カナエの言葉で、丁寧に、少しずつ、縁取られていく。


そして、ふと混ざる。


雑多な路地裏で見つけた痩せたネコ。

アヤの並々と作ったスープの味。

酔っ払った俺とサチを介抱した朝――。


確かな温度が世界に宿って、匂い立つほど鮮やかに蘇っていく。



***

――全部努力の軌跡だった。

この先を照らす私の轍だ。



読む声が、少し震えた。

迷いなく差し出せた対価。

大切な物だった。

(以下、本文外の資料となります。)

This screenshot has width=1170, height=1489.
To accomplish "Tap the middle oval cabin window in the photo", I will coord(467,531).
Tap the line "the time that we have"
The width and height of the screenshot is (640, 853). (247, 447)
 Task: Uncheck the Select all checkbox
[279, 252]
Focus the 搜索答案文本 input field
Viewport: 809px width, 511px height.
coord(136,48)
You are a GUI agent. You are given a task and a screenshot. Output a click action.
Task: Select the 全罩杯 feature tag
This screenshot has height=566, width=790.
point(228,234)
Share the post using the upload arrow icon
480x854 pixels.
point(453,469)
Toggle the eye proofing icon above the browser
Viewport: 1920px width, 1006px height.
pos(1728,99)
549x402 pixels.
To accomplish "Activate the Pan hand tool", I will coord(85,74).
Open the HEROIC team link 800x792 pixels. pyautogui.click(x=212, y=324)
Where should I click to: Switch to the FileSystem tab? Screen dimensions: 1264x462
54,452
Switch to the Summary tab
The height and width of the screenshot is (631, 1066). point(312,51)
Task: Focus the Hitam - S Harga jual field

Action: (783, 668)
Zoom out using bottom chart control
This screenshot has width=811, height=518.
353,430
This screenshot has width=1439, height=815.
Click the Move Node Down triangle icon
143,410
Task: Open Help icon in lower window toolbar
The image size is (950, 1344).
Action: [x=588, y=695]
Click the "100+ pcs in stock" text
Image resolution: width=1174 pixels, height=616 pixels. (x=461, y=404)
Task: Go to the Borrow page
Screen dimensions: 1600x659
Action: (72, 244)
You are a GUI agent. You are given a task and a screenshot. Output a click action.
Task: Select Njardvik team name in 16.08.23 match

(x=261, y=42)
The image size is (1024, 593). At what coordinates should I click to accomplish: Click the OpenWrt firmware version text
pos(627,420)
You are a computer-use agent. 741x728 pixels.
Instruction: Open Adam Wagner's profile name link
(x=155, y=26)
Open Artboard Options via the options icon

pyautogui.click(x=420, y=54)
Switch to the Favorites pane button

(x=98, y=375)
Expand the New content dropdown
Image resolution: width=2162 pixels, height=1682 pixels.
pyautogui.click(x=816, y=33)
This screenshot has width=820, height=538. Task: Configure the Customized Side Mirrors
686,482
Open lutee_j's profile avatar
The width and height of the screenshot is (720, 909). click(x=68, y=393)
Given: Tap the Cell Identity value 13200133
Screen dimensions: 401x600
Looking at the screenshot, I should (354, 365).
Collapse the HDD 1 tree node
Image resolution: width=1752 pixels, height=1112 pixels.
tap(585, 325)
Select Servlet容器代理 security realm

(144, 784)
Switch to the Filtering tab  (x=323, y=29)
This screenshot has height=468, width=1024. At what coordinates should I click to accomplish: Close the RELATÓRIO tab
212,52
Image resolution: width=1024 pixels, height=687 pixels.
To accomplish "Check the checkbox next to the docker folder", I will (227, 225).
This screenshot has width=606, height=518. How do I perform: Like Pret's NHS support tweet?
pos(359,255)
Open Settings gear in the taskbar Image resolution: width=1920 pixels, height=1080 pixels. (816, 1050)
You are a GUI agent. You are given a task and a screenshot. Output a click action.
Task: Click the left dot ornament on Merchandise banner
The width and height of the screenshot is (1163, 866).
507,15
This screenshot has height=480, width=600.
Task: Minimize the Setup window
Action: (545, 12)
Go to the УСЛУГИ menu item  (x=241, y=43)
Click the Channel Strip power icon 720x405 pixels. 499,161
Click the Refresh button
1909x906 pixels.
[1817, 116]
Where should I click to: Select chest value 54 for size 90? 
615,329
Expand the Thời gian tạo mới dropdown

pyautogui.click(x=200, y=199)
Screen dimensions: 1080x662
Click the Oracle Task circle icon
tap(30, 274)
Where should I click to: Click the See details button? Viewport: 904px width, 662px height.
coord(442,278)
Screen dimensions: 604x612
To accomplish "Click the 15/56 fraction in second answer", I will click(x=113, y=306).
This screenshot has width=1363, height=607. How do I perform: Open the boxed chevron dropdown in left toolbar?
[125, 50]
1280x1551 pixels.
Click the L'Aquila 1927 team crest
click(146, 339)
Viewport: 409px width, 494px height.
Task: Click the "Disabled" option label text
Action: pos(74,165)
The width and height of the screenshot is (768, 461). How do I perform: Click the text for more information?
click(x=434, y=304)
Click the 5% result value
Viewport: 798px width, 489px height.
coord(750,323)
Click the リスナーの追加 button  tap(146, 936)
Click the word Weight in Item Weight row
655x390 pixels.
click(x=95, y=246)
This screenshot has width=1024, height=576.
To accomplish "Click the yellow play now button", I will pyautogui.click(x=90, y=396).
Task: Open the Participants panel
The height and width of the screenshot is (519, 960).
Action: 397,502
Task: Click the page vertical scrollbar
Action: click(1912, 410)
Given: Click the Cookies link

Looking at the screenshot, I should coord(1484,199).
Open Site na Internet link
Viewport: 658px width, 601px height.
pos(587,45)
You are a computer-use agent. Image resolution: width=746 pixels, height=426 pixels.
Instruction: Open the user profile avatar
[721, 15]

長い努力の成果だった。

でも、あの時に、私はきっともうわかってた。



声が揺れないように、目を瞑って一呼吸。

瞼の裏に銀河が見えた気がした。


――私の、私だけの必要……必然。


縁を探す事なんていつのまにか忘れてた。

それくらい、この旅は――鮮やかで。

……だから、痛かった。


今は、泣きたくない。


一緒に旅ができて良かった。

嬉しい。

大好き。

離れ難い。


でも、行く――。


サチさん、ヒロさん、アヤさん、他にもたくさん。

みんなに出会えた。



言葉では足りないから、全部を。

この旅の全部を――伝えたいの。




***

「なぜお前達だったのかわかった気がする……」

2人の声まで、ここに届いた。

「やっぱり、お前達と旅が出来て……幸せだ」

アヤが噛み締めるように呟く。

そっと肩を抱けば、寄り添ってくれた。

茶器や雑巾が、窓に齧り付いて行方を見守ってるんだろうが……視界が滲んで、もうよく見えない。

「泣いたって、2人には秘密にしてやるよ」


お前だって鼻声だろうが――。


言いたかったが、アヤの手が背を撫でるから……何も言えなくなった。



***

――それじゃあ、ほんとうにありがとう。みんな元気で!



入江の世界で、仲間に手を振って別れた。

残る事もできた。

……でもしなかった。


後悔など、しようもない。


残る何かを残せたからじゃ、ない。

仲間と呼んでくれた。

その子らが、健やかに前を向いた。

そこに、自分がいた。


俺自身が、宿った。


最後の世界で見た夕陽。

照らされる街並み。

歩く人々……。

全部、……全部。


胸が熱を持つ。

乾き切った目に、痺れるように集まってくる。


カナエを見た。


一生懸命、泣くのを堪えて、顔を真っ赤にして、鼻を啜って話し続けている


初めて映画を見た後に、視線では見下ろして、気持ちでは見上げていたカナエと、今、同じ目線になれた。




今ここに溢れそうなものに、名前など……。

いらないんだ。




ありがとうと……この旅が宝物だと伝えたい。


渾身の力を振り絞って……ポケットの物を取り出して、カナエに見せた。